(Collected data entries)
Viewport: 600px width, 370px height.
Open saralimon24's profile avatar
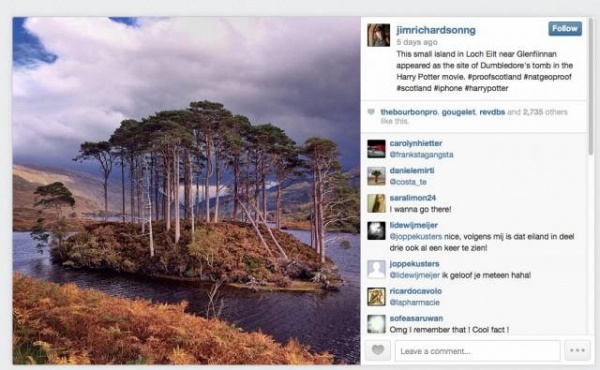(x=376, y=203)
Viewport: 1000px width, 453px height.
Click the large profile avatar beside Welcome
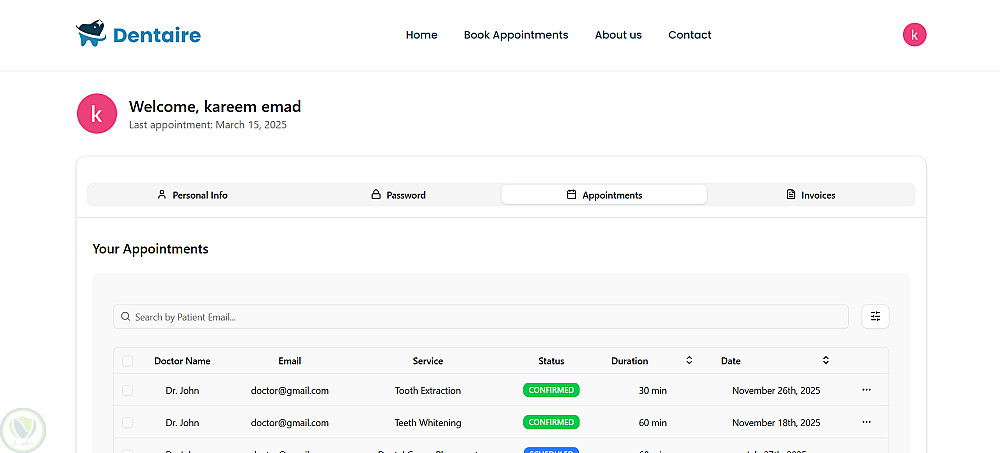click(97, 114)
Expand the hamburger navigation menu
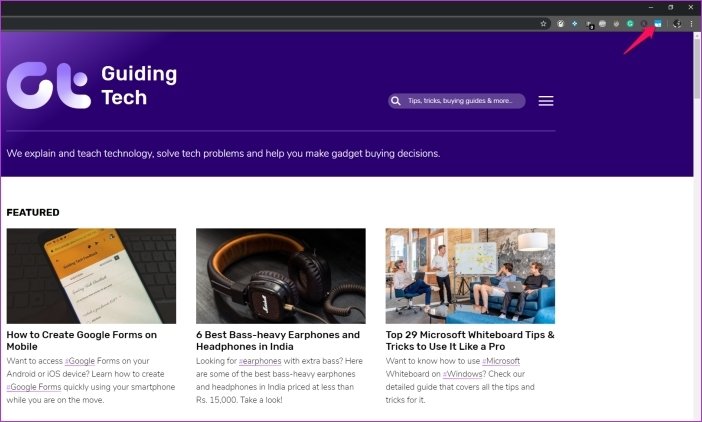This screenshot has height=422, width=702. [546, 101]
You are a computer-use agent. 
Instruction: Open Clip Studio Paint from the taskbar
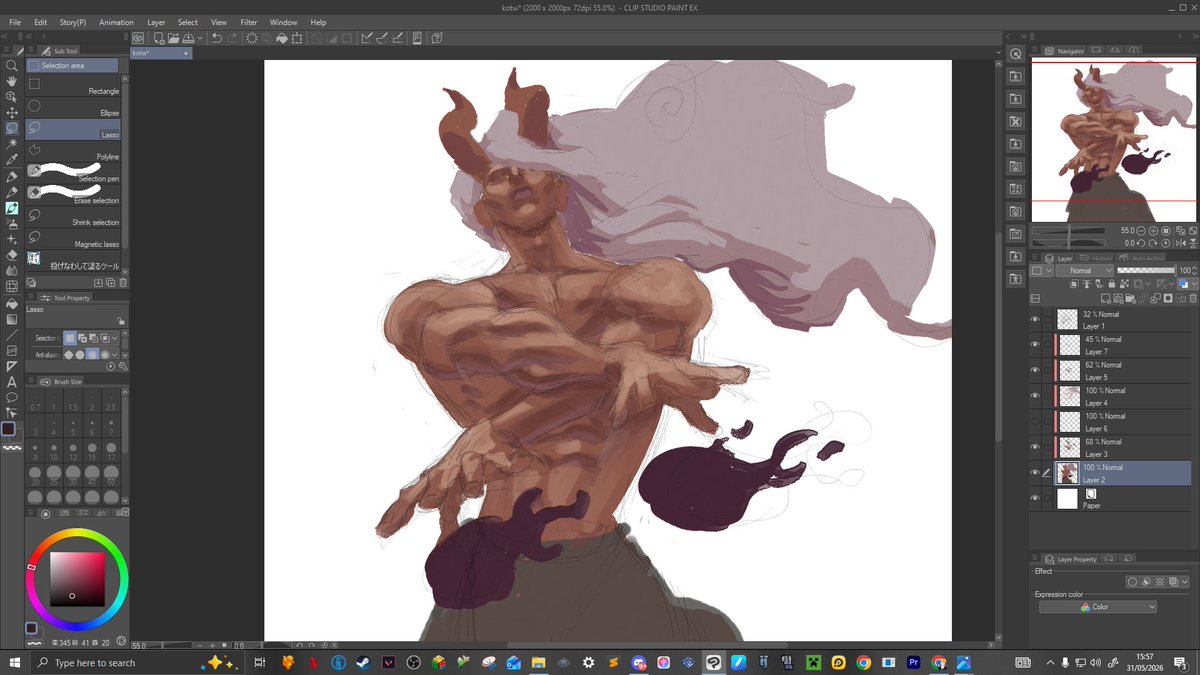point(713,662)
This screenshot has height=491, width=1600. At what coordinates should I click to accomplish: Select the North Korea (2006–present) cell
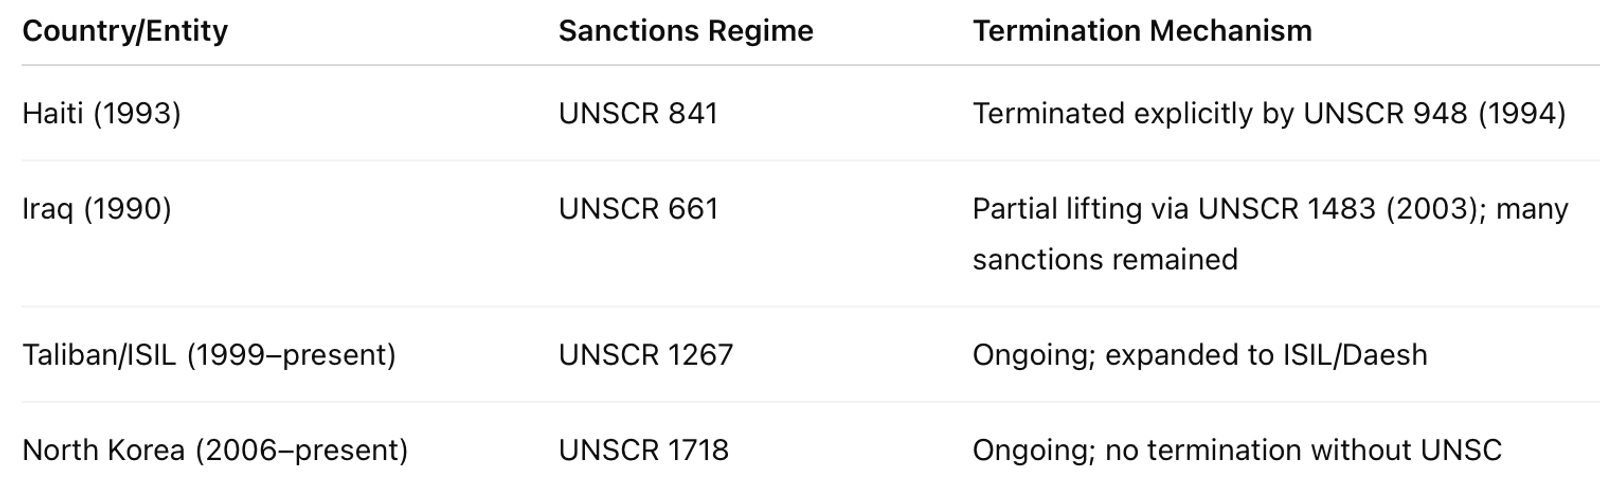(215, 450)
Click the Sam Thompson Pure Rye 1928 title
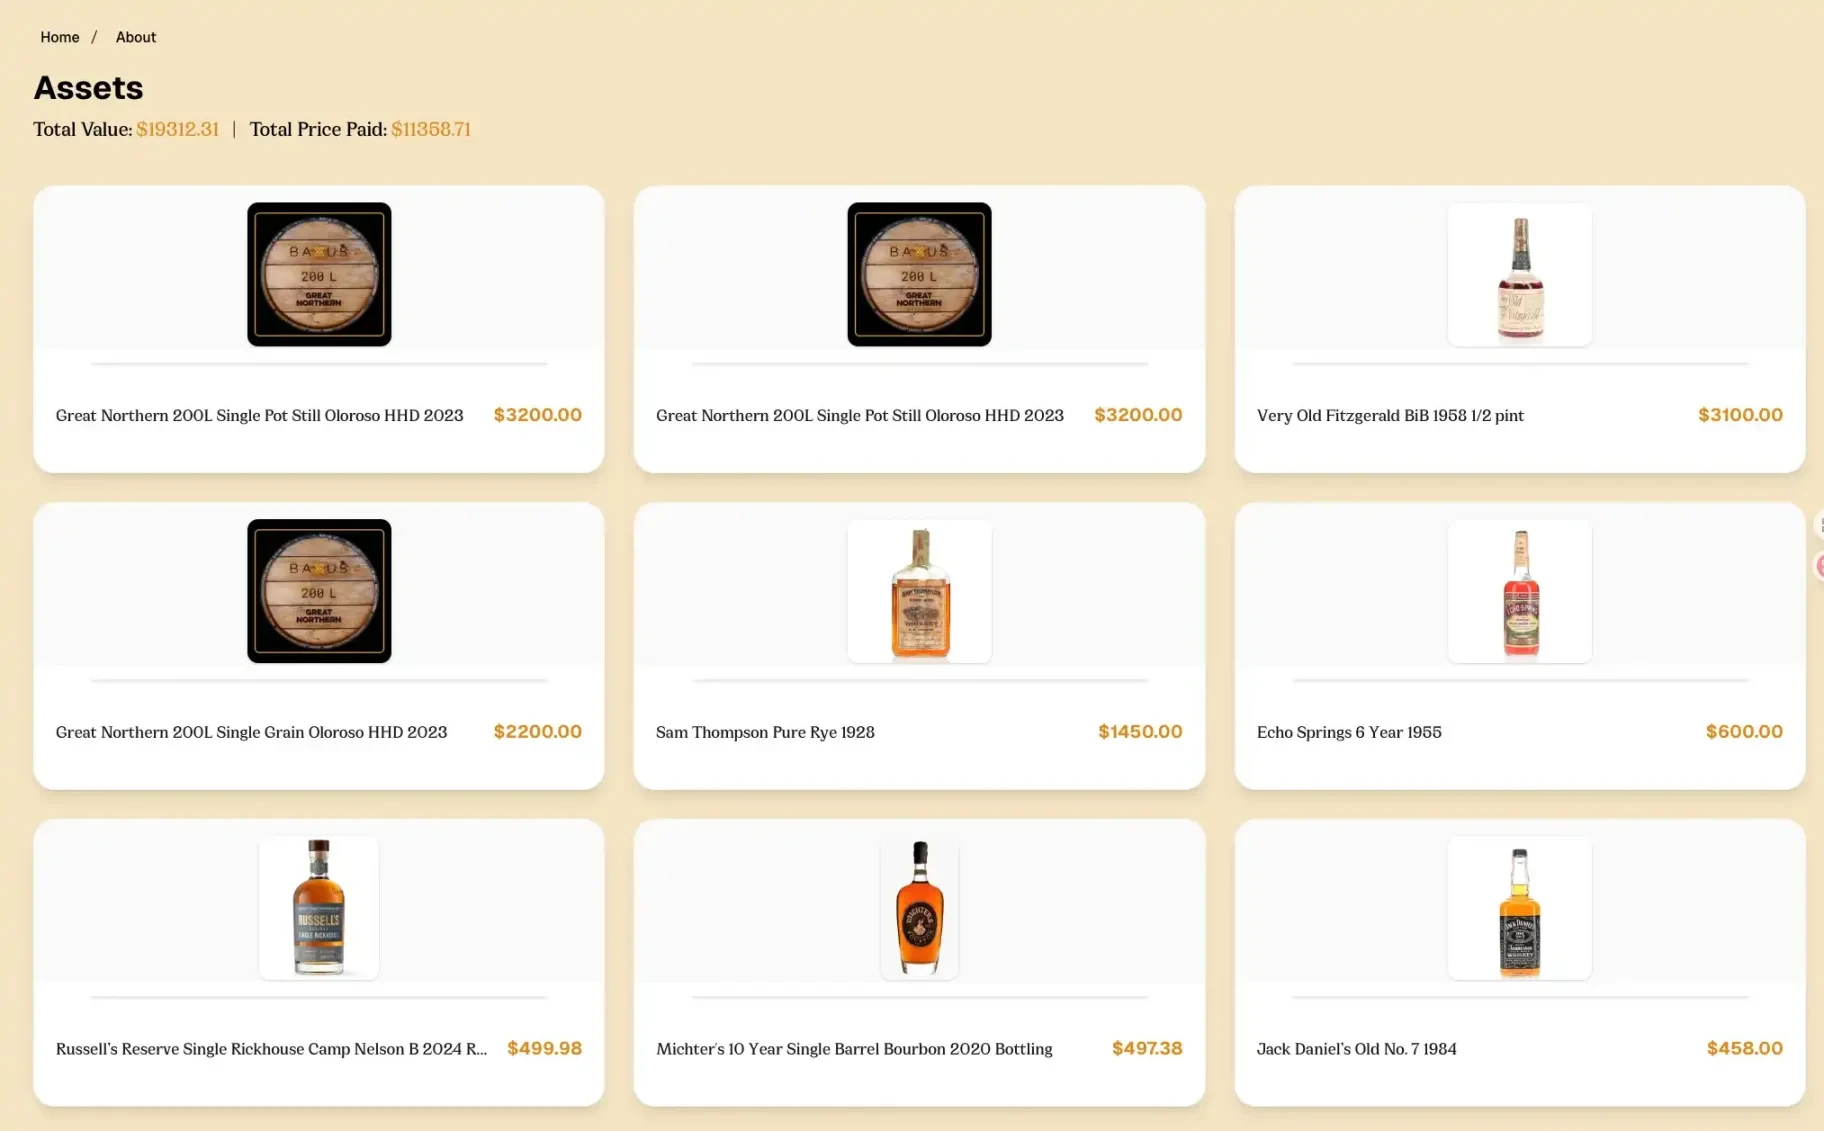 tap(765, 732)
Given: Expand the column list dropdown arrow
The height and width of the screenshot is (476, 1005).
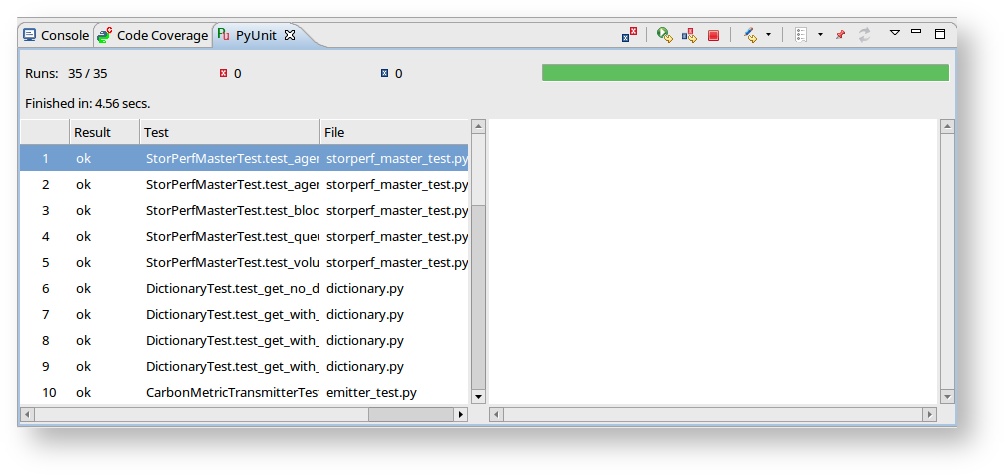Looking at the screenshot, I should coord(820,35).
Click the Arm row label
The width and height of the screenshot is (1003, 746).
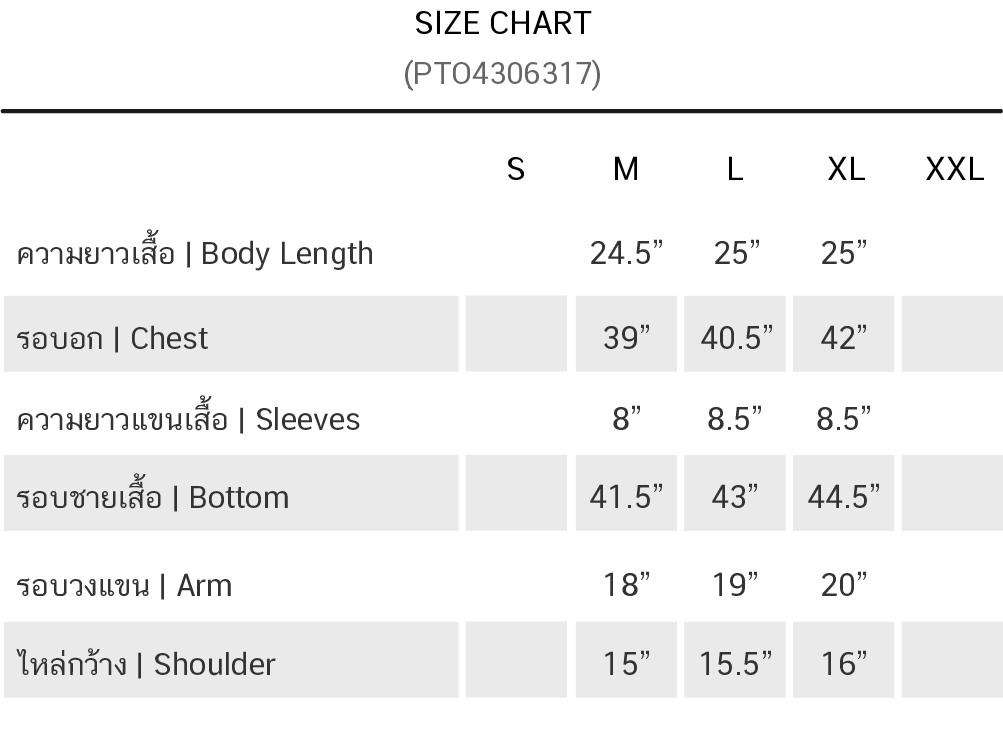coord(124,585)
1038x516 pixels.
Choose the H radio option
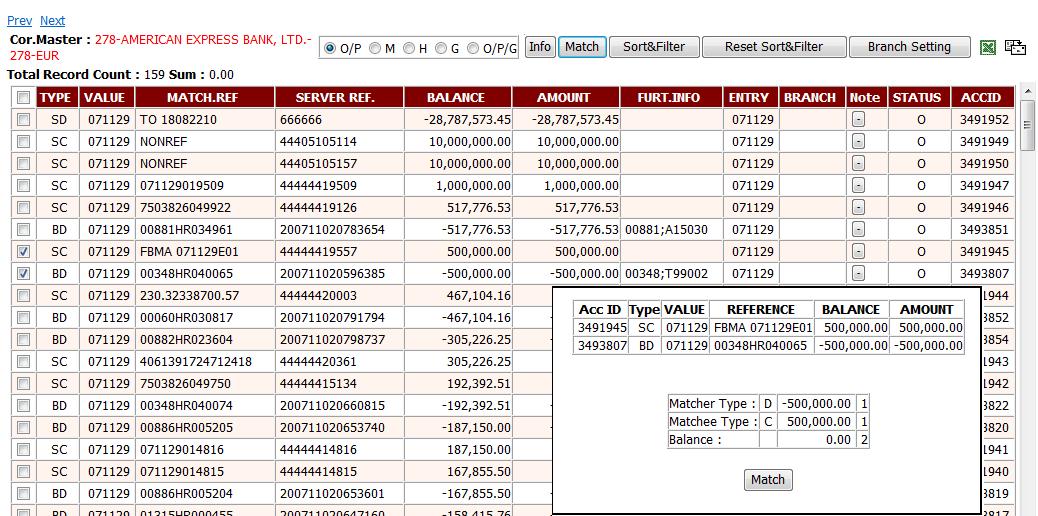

Exercise goal
A faithful copy of the entries above is needed, one that contains no images.

Output
Viewport: 600px width, 370px height.
Open saralimon24's profile avatar
(x=376, y=203)
Viewport: 1000px width, 453px height.
Click the large profile avatar beside Welcome
click(97, 114)
Expand the hamburger navigation menu
This screenshot has height=422, width=702. [546, 101]
You are a computer-use agent. 
Instruction: Open Clip Studio Paint from the taskbar
point(713,662)
This screenshot has height=491, width=1600. At what coordinates should I click to accomplish: Select the North Korea (2006–present) cell
(215, 450)
Click the Sam Thompson Pure Rye 1928 title
 tap(765, 732)
Given: Expand the column list dropdown arrow
The height and width of the screenshot is (476, 1005).
Looking at the screenshot, I should coord(820,35).
Click the Arm row label
The width and height of the screenshot is (1003, 746).
coord(124,585)
1038x516 pixels.
Choose the H radio option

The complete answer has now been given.